» **Written instruction**: Reproduce the listing below word for word, omitting the pictures.

» **Material to process**:
▼▼▼

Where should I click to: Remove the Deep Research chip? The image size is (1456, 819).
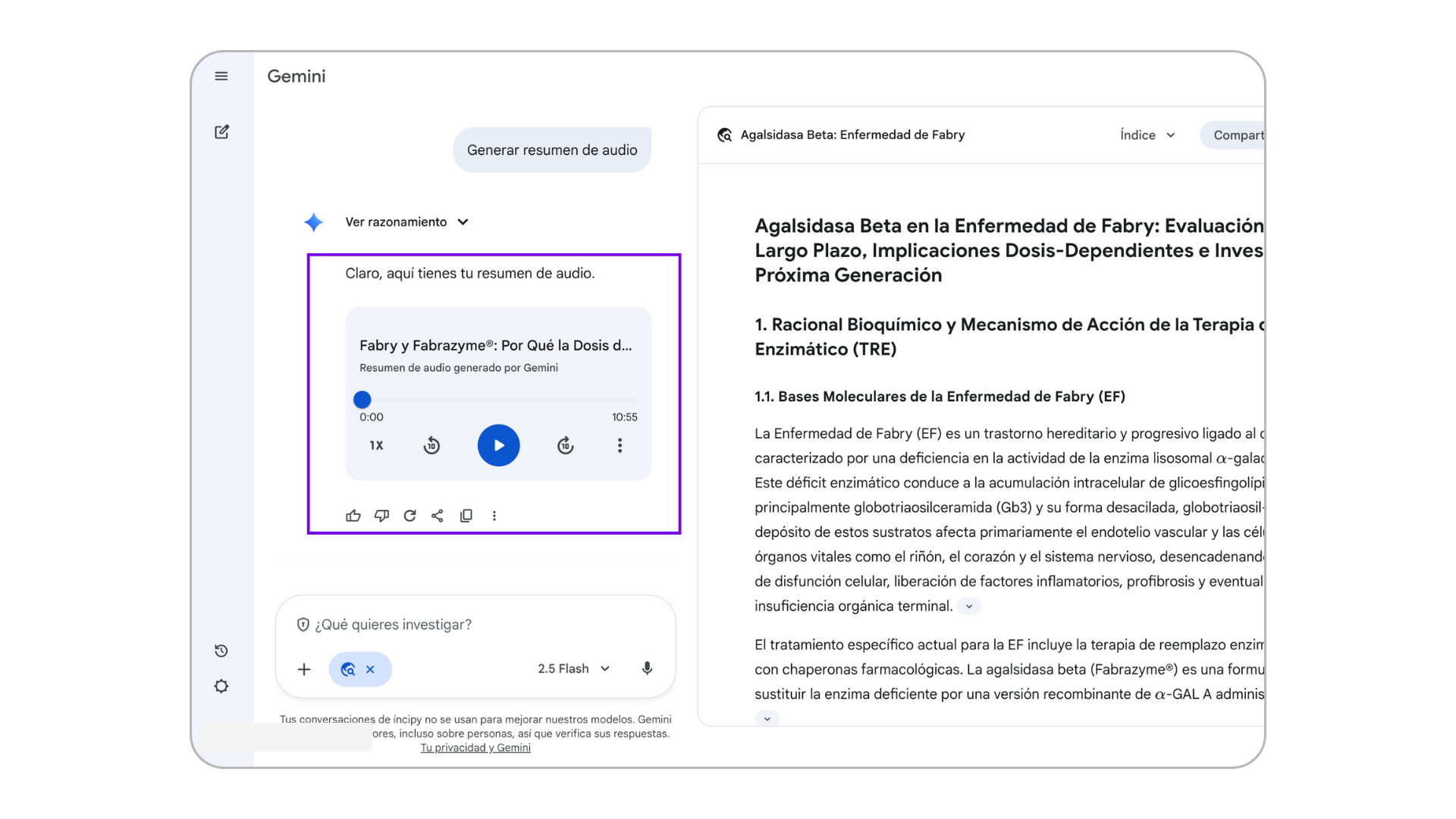371,670
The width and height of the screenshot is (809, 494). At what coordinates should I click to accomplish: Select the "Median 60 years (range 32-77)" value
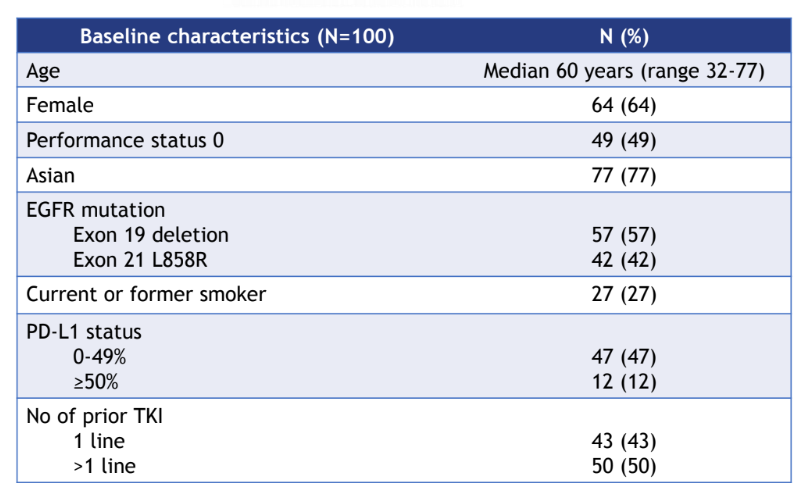pos(624,72)
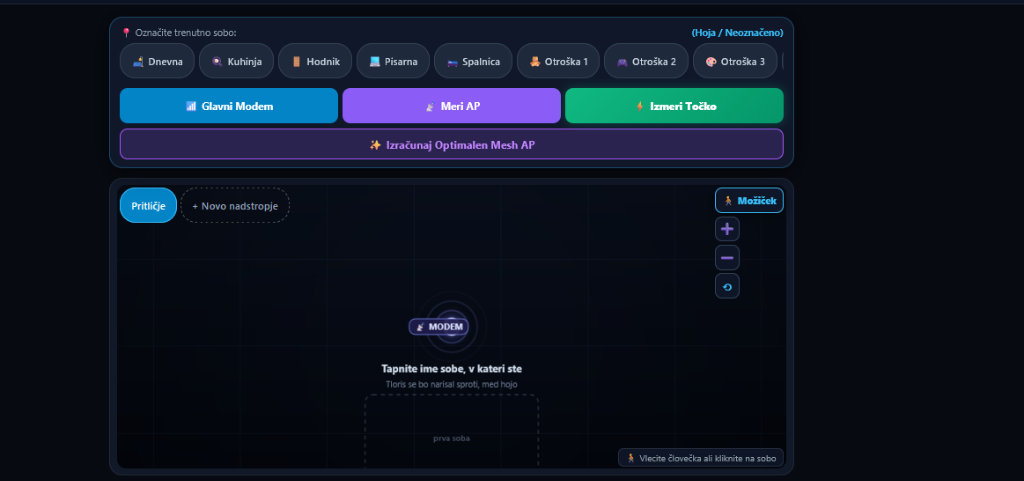
Task: Select the Spalnica room chip
Action: click(x=473, y=61)
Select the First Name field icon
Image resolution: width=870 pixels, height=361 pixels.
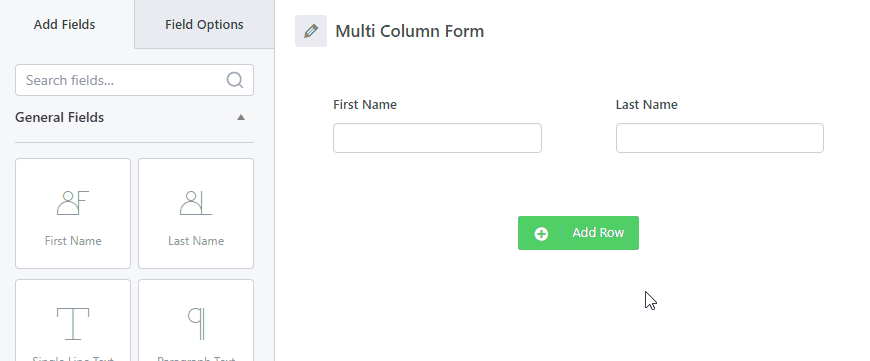pos(73,203)
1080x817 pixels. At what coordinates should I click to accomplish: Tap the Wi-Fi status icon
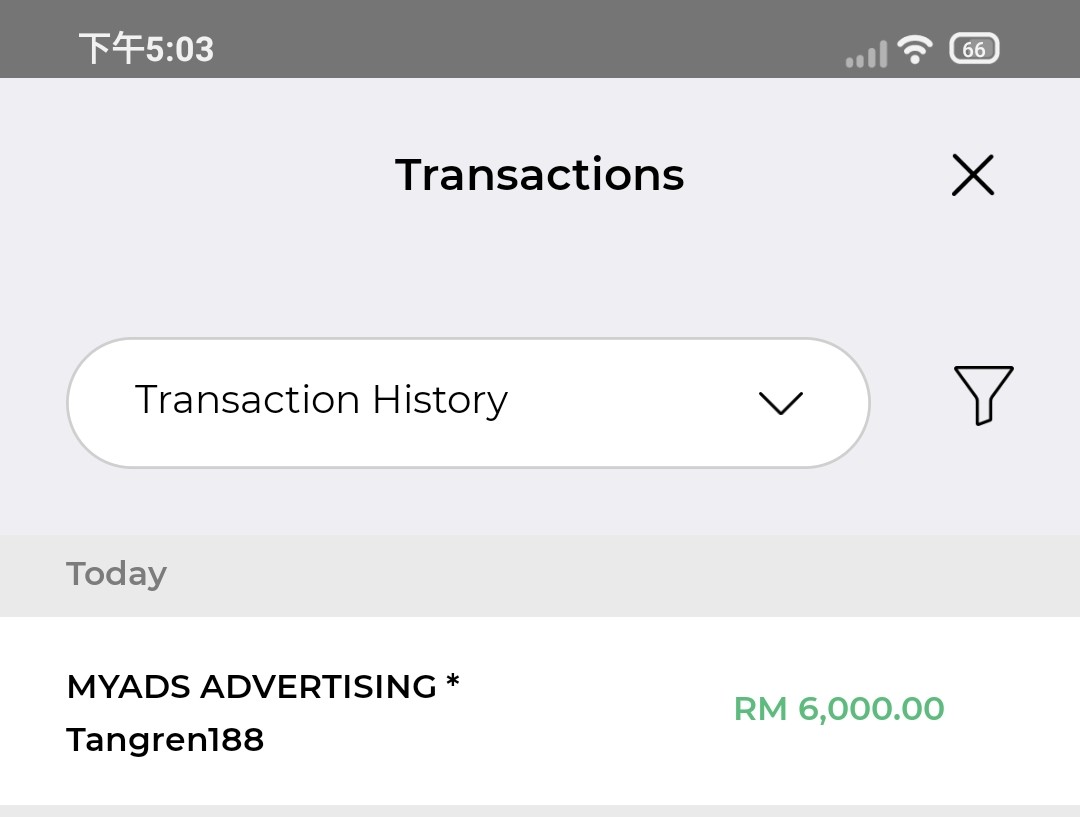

▲▲▲

» **Output for this exercise**:
Where should I click to: Remove the Deep Research chip? The image size is (1456, 819).
371,670
The width and height of the screenshot is (809, 494). At what coordinates should I click to accomplish: Select the "Median 60 years (range 32-77)" value
pos(624,72)
Task: Select the Spalnica room chip
Action: click(x=473, y=61)
Select the First Name field icon
Image resolution: width=870 pixels, height=361 pixels.
pos(73,203)
1080x817 pixels. At what coordinates should I click to accomplish: Tap the Wi-Fi status icon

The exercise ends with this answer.